## Description of the task
Scan the data below and report how many lines include the word "agent". Nothing else is wanted.

## Saved entries
*** Begin section ***

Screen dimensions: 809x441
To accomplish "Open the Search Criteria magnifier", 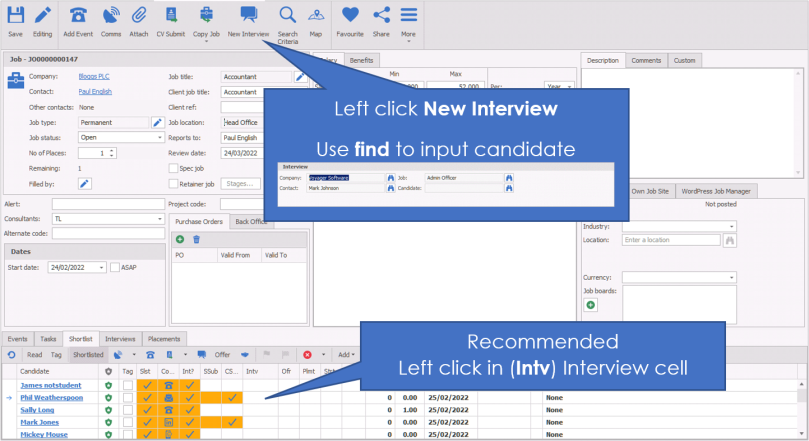I will tap(287, 16).
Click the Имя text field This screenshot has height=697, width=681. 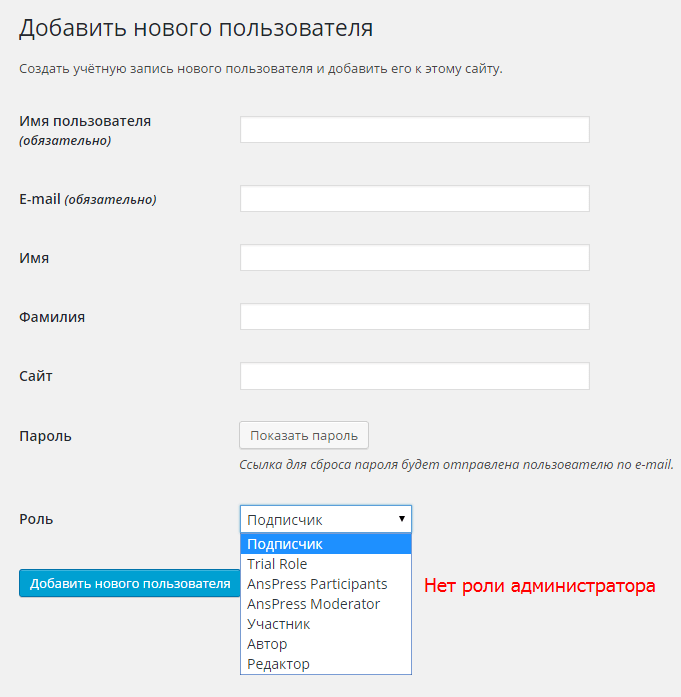[x=415, y=257]
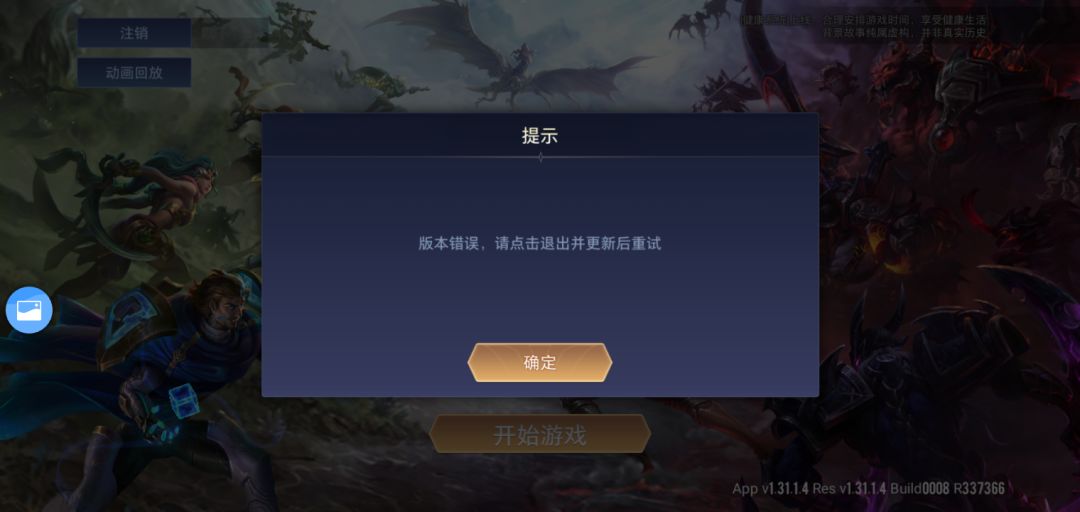Click the diamond ornament below the 提示 title
Viewport: 1080px width, 512px height.
[540, 157]
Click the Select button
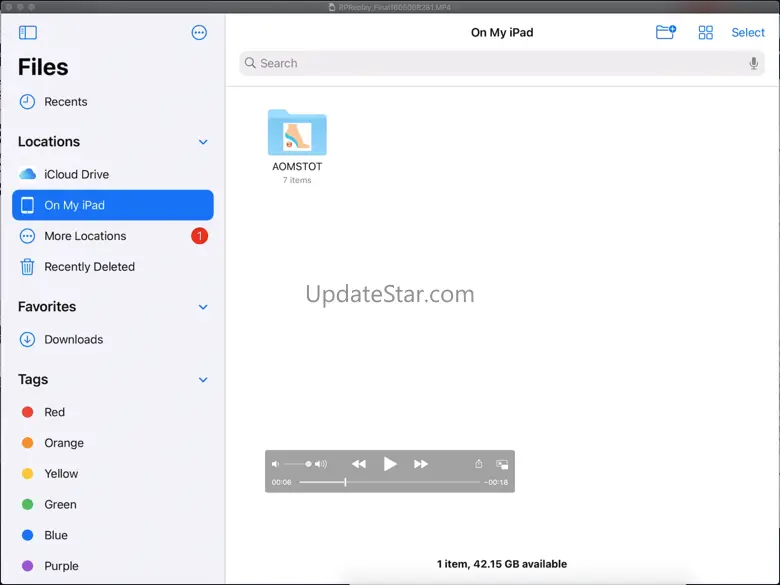Screen dimensions: 780x585 [x=747, y=33]
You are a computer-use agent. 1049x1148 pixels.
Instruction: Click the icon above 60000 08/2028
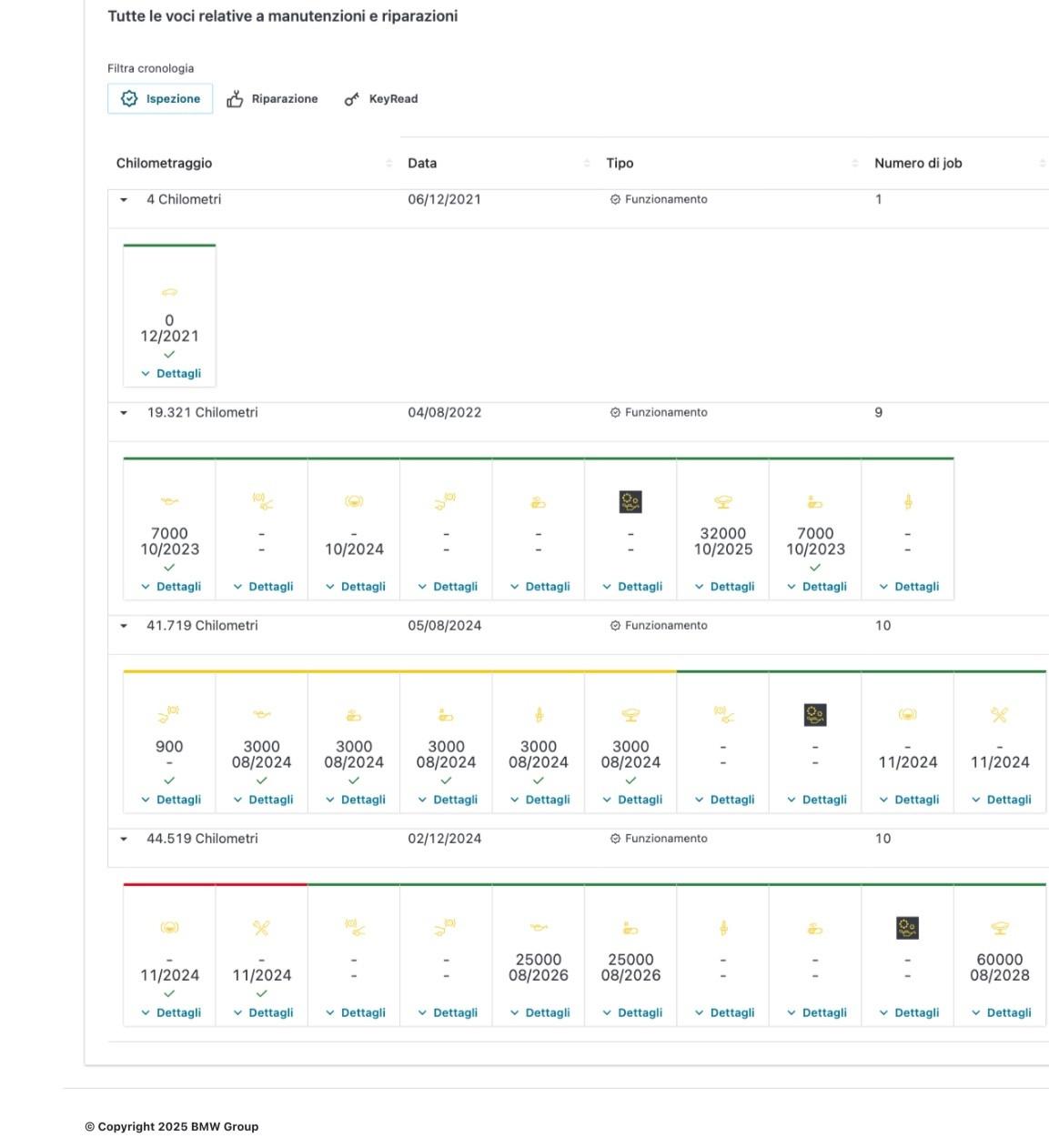pos(999,928)
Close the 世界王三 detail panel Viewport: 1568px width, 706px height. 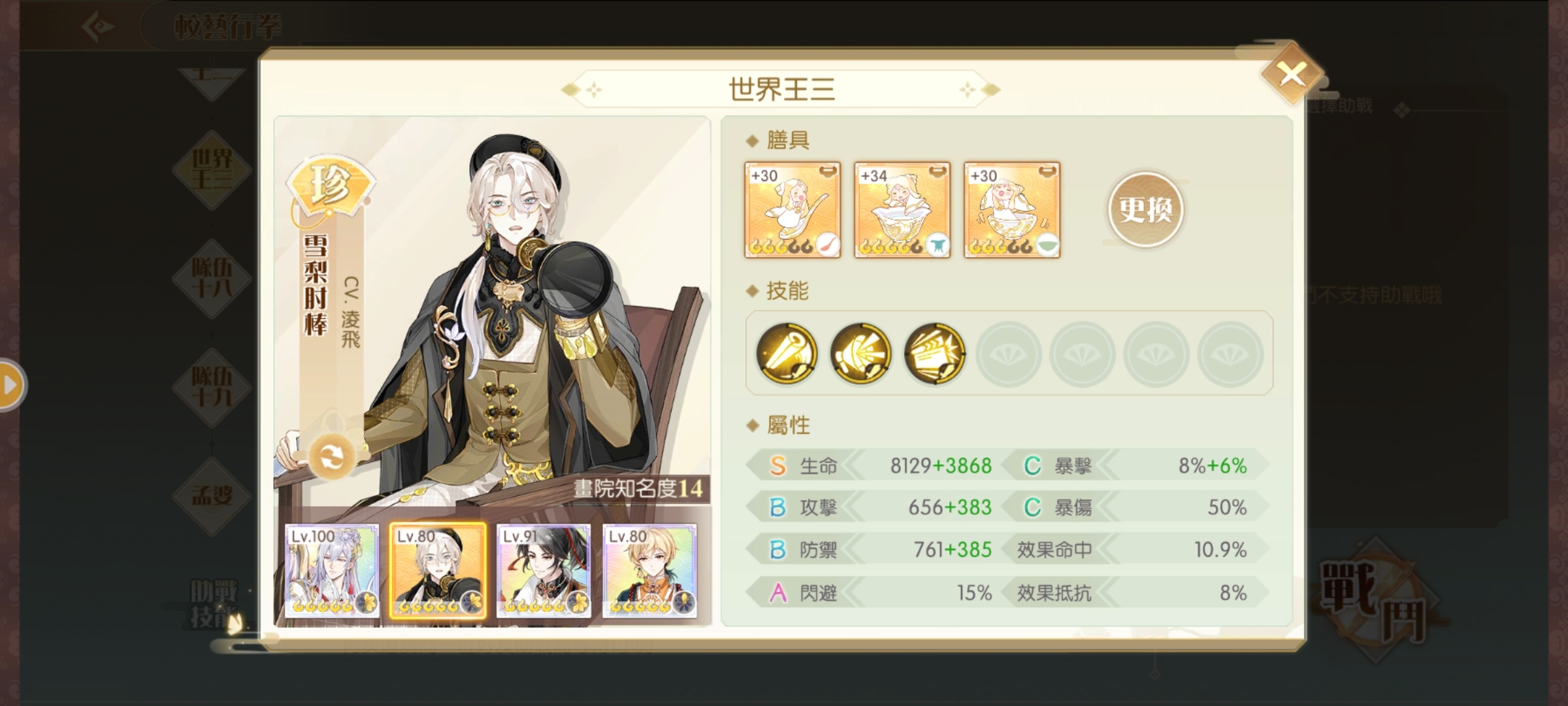1292,74
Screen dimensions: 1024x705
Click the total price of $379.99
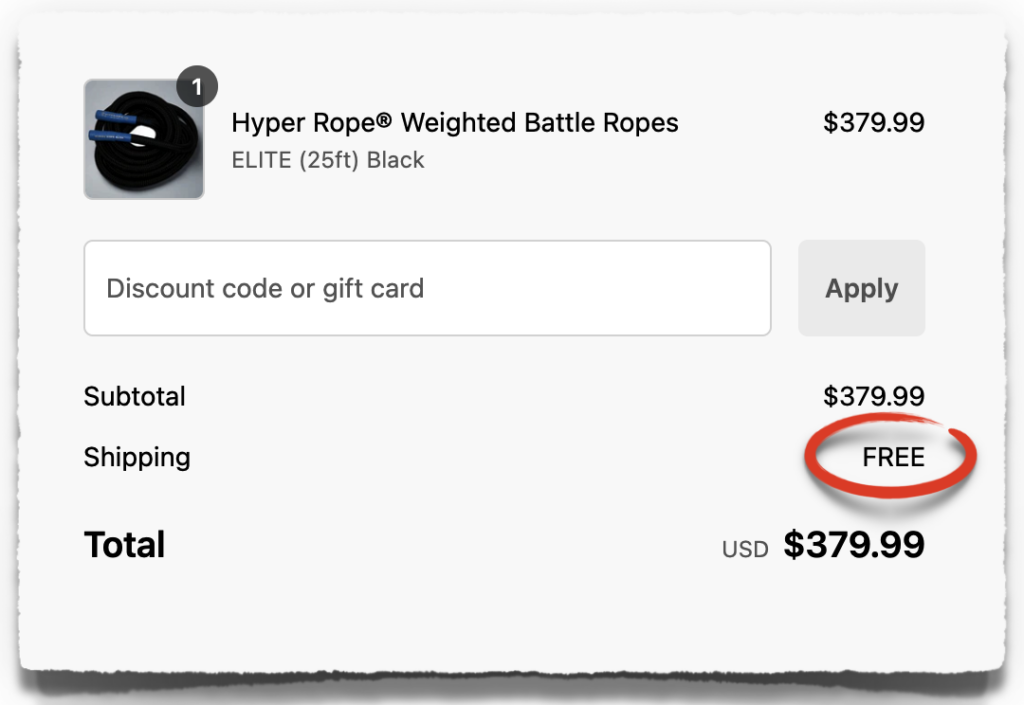click(855, 546)
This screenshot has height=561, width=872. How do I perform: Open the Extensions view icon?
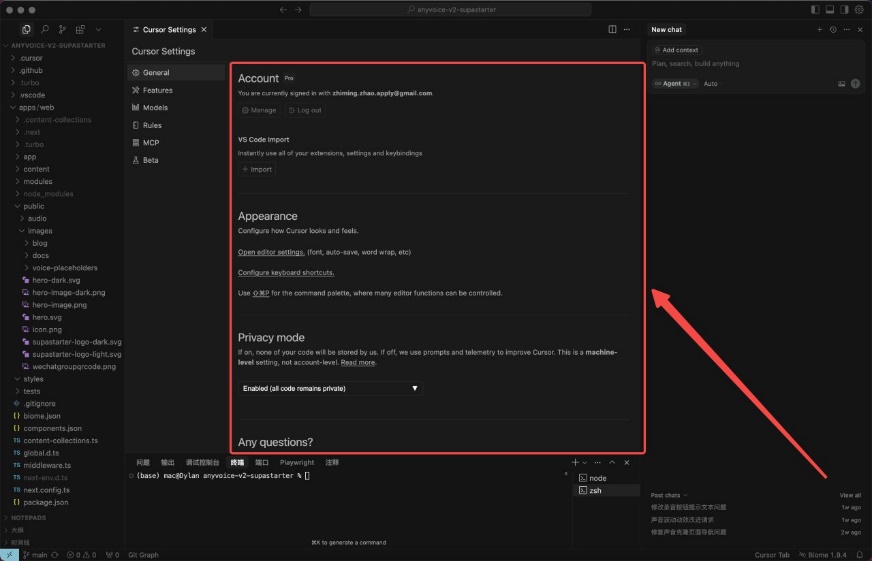pyautogui.click(x=80, y=30)
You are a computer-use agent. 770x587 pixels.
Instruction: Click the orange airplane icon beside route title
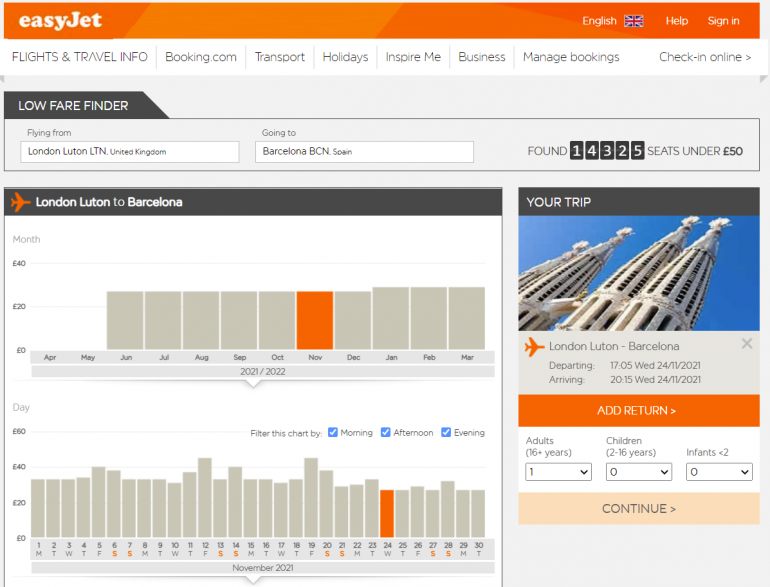pyautogui.click(x=21, y=202)
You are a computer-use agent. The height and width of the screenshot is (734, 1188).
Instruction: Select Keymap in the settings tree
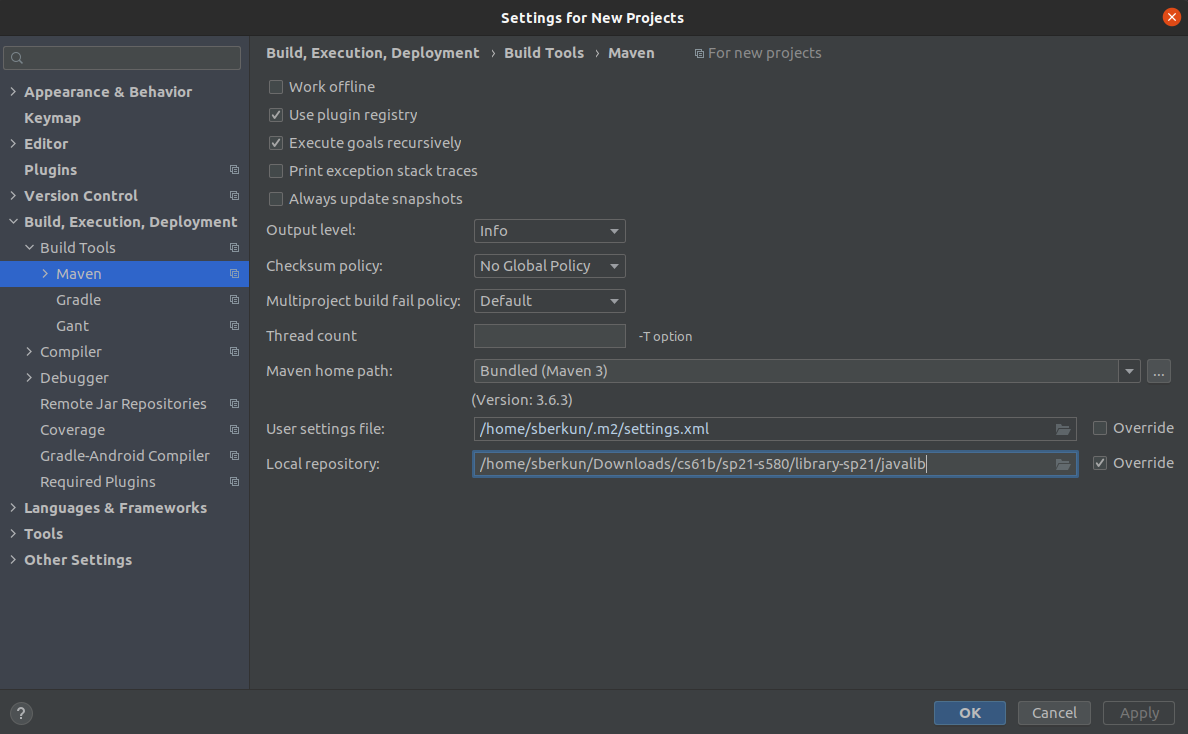52,118
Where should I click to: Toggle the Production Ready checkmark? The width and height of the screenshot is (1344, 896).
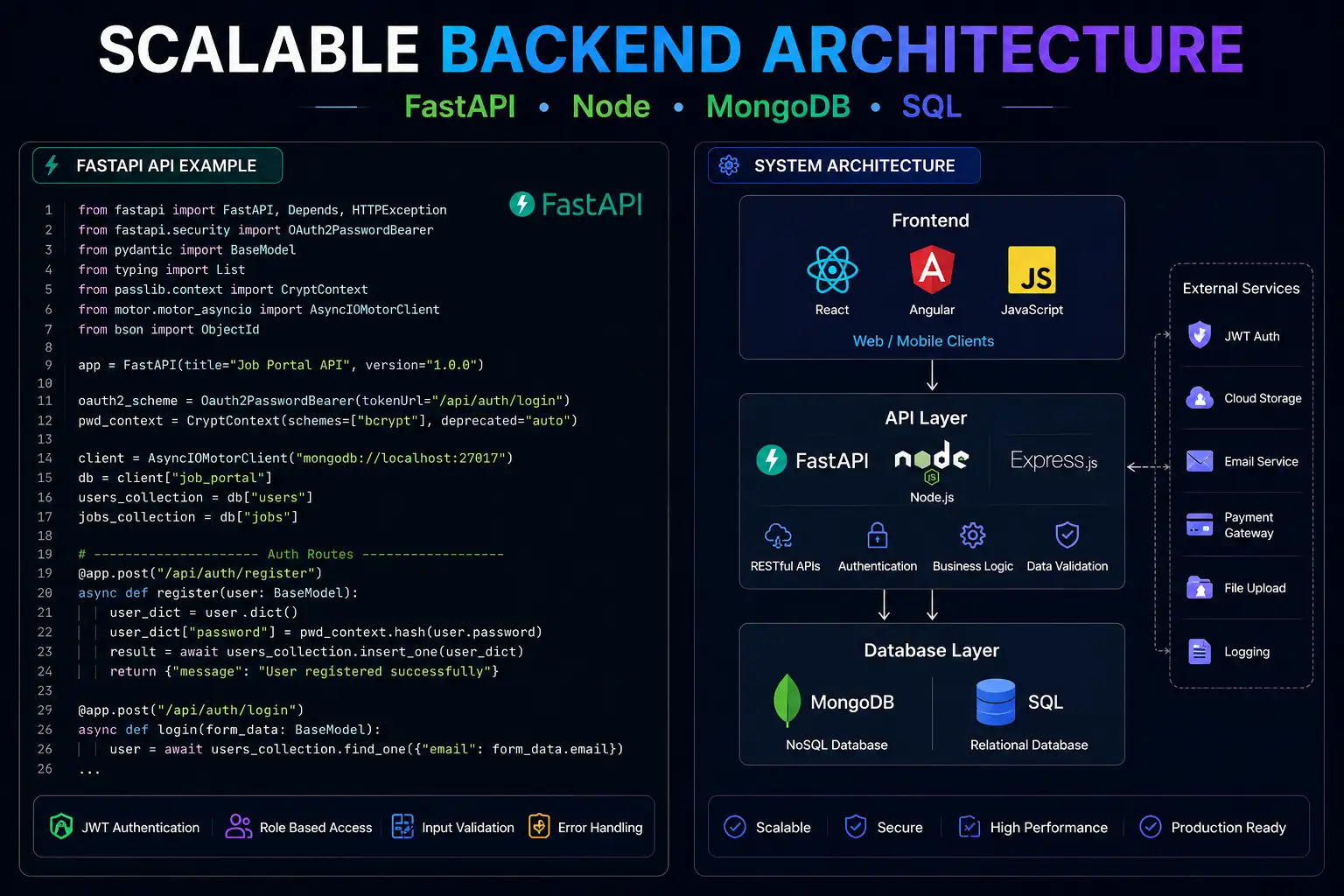(x=1150, y=827)
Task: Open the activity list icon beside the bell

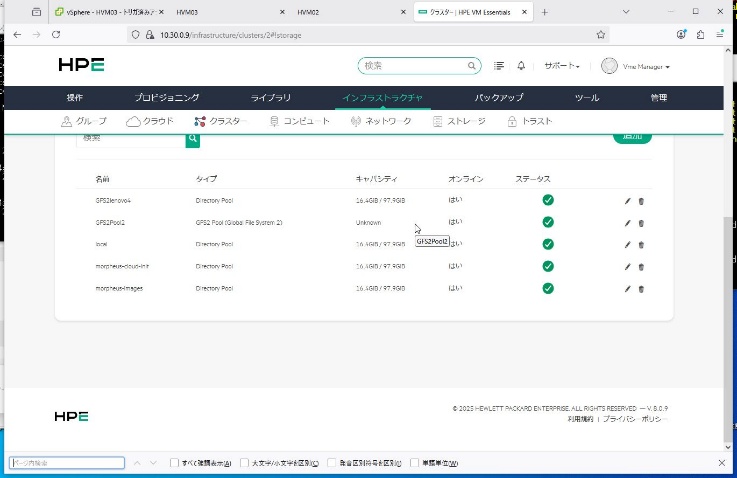Action: tap(499, 66)
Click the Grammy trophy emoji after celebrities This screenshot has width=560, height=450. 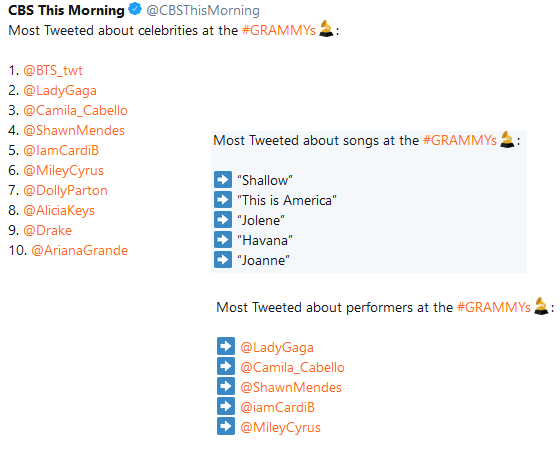click(326, 29)
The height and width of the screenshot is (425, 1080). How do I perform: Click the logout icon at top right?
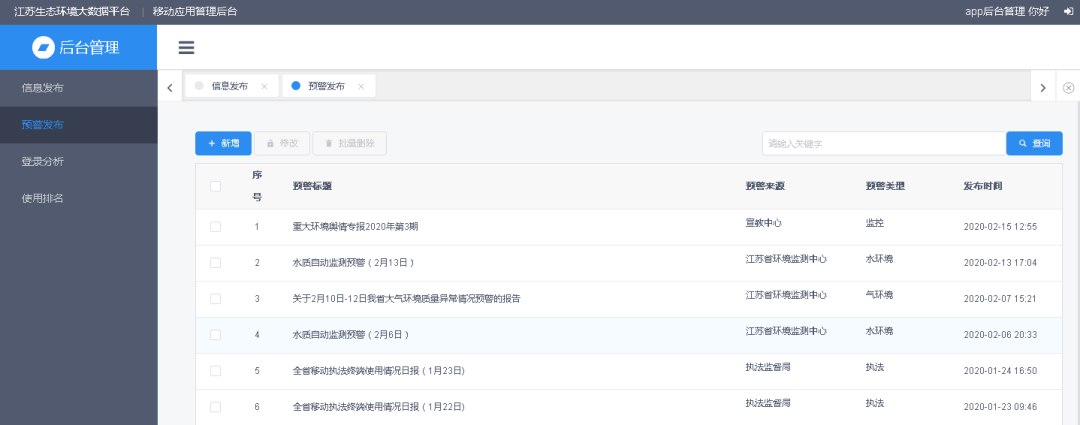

*** End section ***

## Answer
3